Symbolic of the high pressing system Monaco adopted this season, Diop presses high up the pitch constantly.
This season, the Frenchman registers 2.97 High Pressures per 100 Opposition Touches, as well at 1.12 Successful Pressures per 100 Opposition Touches. He is only bettered by his teammates Gelson Martins, whilst Volland and Ben Yedder ranks up highly as well, symbolizing the pressing intent cultivated by Clement.
Complimentary of that is his brilliant positional sense and anticipation, forcing pressing traps which leads to high turnovers, as he did here against Lille. When the center-back brings the ball out looking to play it out wide, Diop recognizes it and blocks the passing lane with an aggressive press towards the fullback. This forces the center-back to compromises but ends up losing the ball in the process.
Penalty Box Threat
With 6 goals to his name, Sofiane Diop is only 1 away from equaling his best-efforts last season. Much of it is a credit to his clinical finishing prowess alongside a great anticipation for passes.
This season, Diop has taken 1.8 shots per90, which is considerably low amongst forwards. This supports the claim of Diop being a “pass-first’ forward mentioned earlier, for he values the quality of passes rather than the shots he makes. Regardless, he has outperformed his Expected Goals this season with 0.0874, which means Diop has been clinical whenever presented the opportunity.
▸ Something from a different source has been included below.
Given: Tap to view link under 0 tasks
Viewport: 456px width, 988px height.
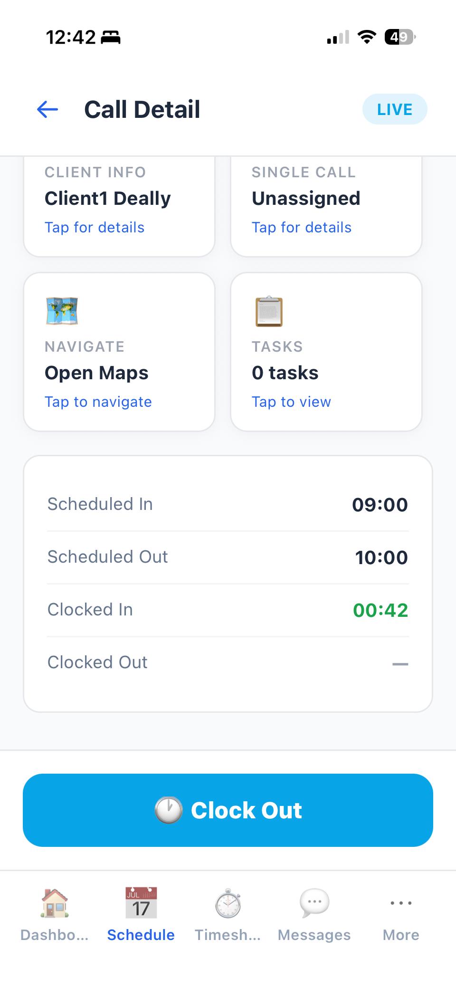Looking at the screenshot, I should (x=291, y=402).
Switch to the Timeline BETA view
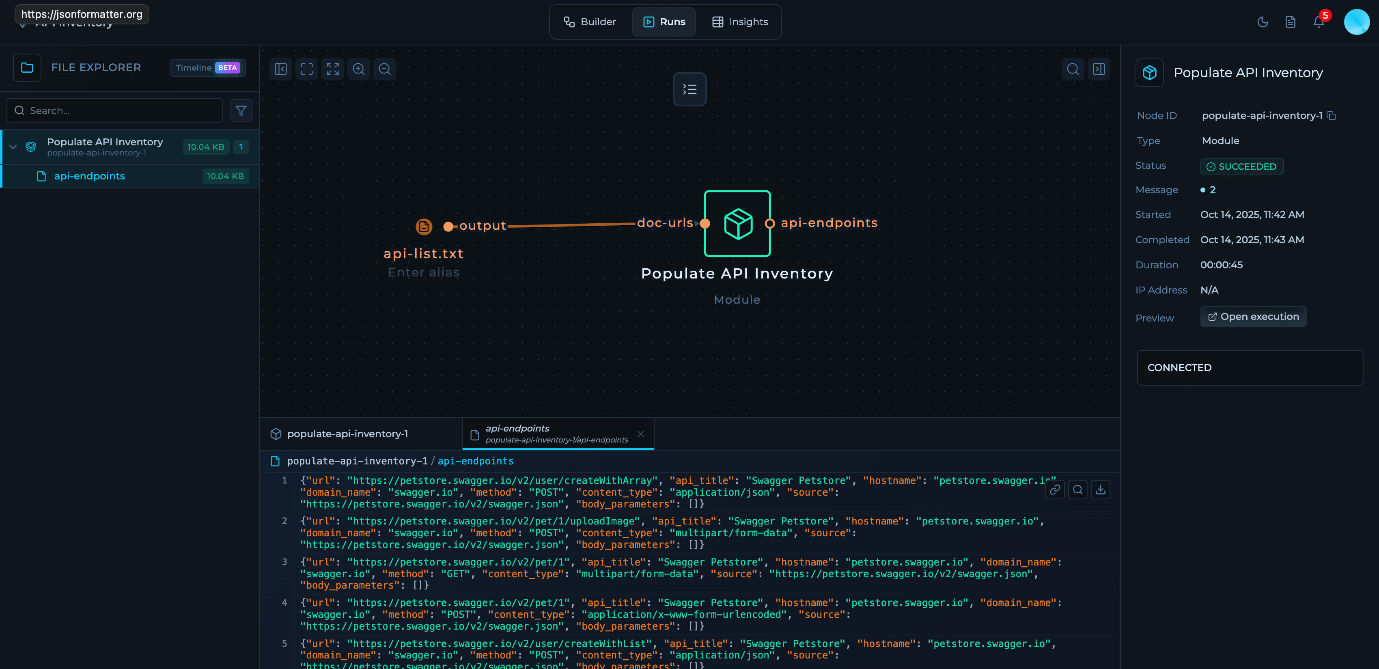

A further look into his shot map shows a player that is constantly meeting the ball inside the penalty box. Sofiane Diop has proven to have great instincts, as he gambles on every opportunity to burst into the box preparing for a shot at goal. His quick burst of acceleration often catches defenders out as he anticipates passes coming into the penalty area. A combination of his movements along his predatory instincts in the box, has made him an efficient goalscorer for Monaco.
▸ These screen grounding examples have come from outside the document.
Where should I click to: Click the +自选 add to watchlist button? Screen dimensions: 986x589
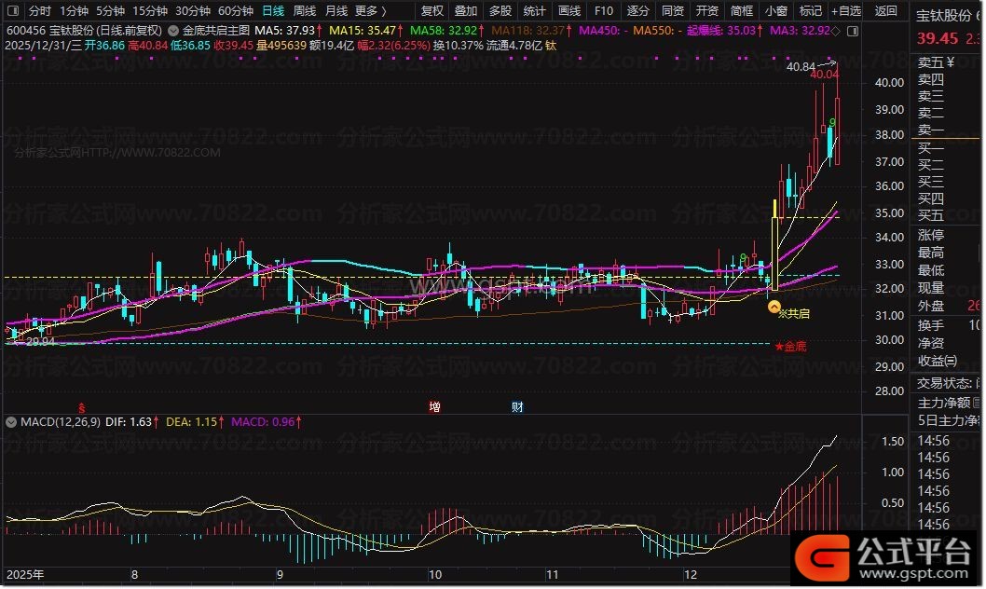845,11

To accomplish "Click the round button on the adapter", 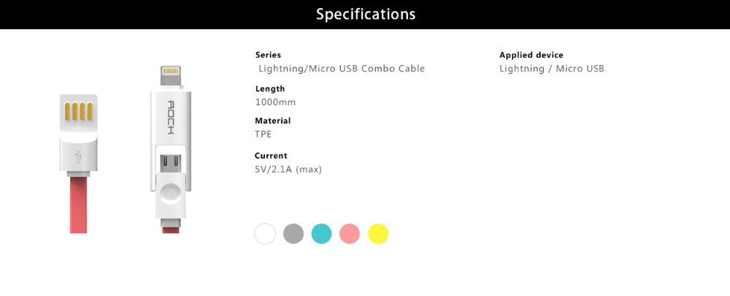I will pyautogui.click(x=171, y=194).
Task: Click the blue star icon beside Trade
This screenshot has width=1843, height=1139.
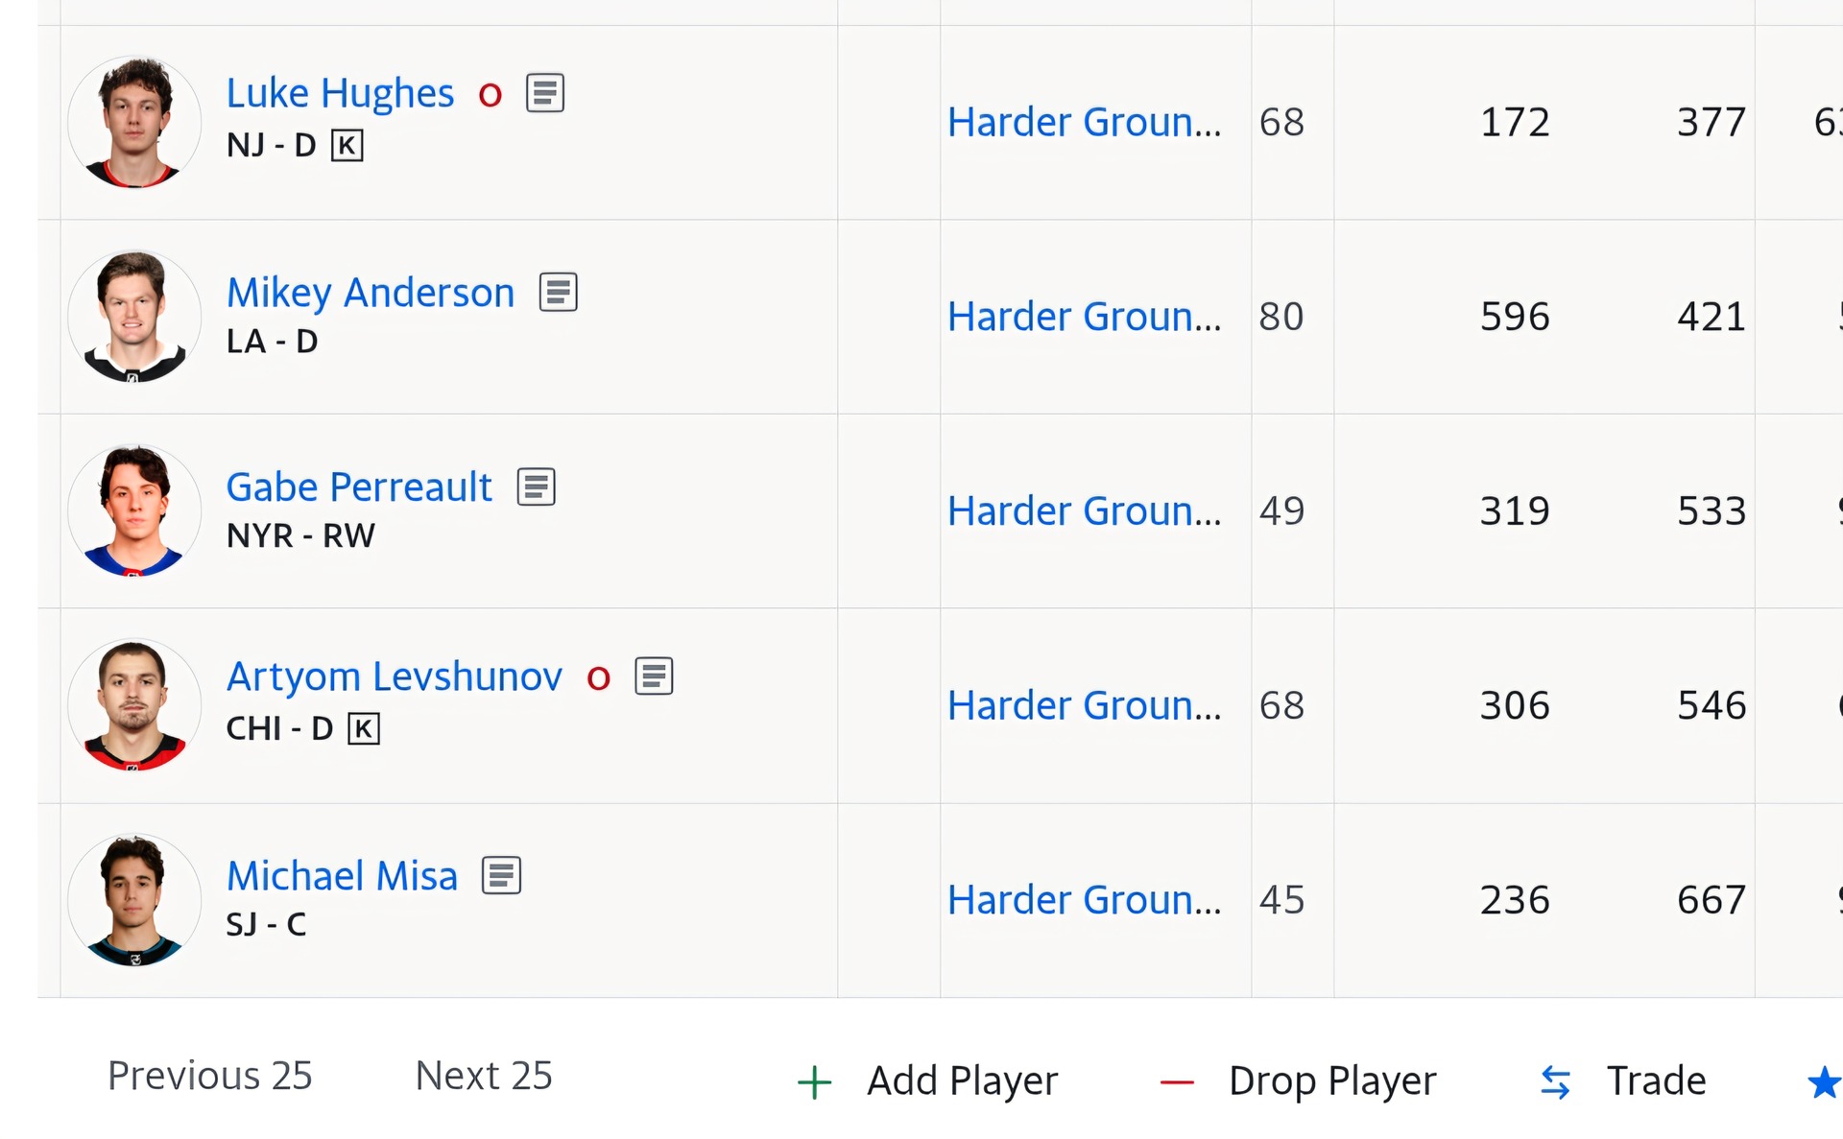Action: coord(1825,1082)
The following would include his shots and goals from the penalty box, showcasing his burst of pace and anticipation to gamble for every opportunity in the box.
Destined for Greatness
When asked whether he’d like to remain in Monaco for the foreseeable future, this was Sofiane Diop’s reply:
“Definitely. When I arrived here my goal was to play with professionals. When I was loaned to Sochaux, I swore that I would come back here and make a name for myself. The next step is to show that I can be even more decisive. I know that I have it in me, I can work on my mistakes.”
– Sofiane Diop, 2021
The statement not only served as a testament to his mental fortitude — showing resolve to turn things around, but also humility as he candidly acknowledges the need to improve and work on his flaws. Today, Diop has established himself as one of Ligue 1’s exciting forwards, making himself a household name amongst the fanbase.
Ask anybody who they’d fear losing the most and the second most popular answer would (probably) be Sofiane Diop, for his importance and quality in the final third would be difficult to replicate. Nevertheless, his performances will no doubt come under close inspection from Europe’s elite, but the optimism remains for Diop to continue having meals with Uber Eats, feasting on full-backs on the regular, under the lights of the Stade Louis II.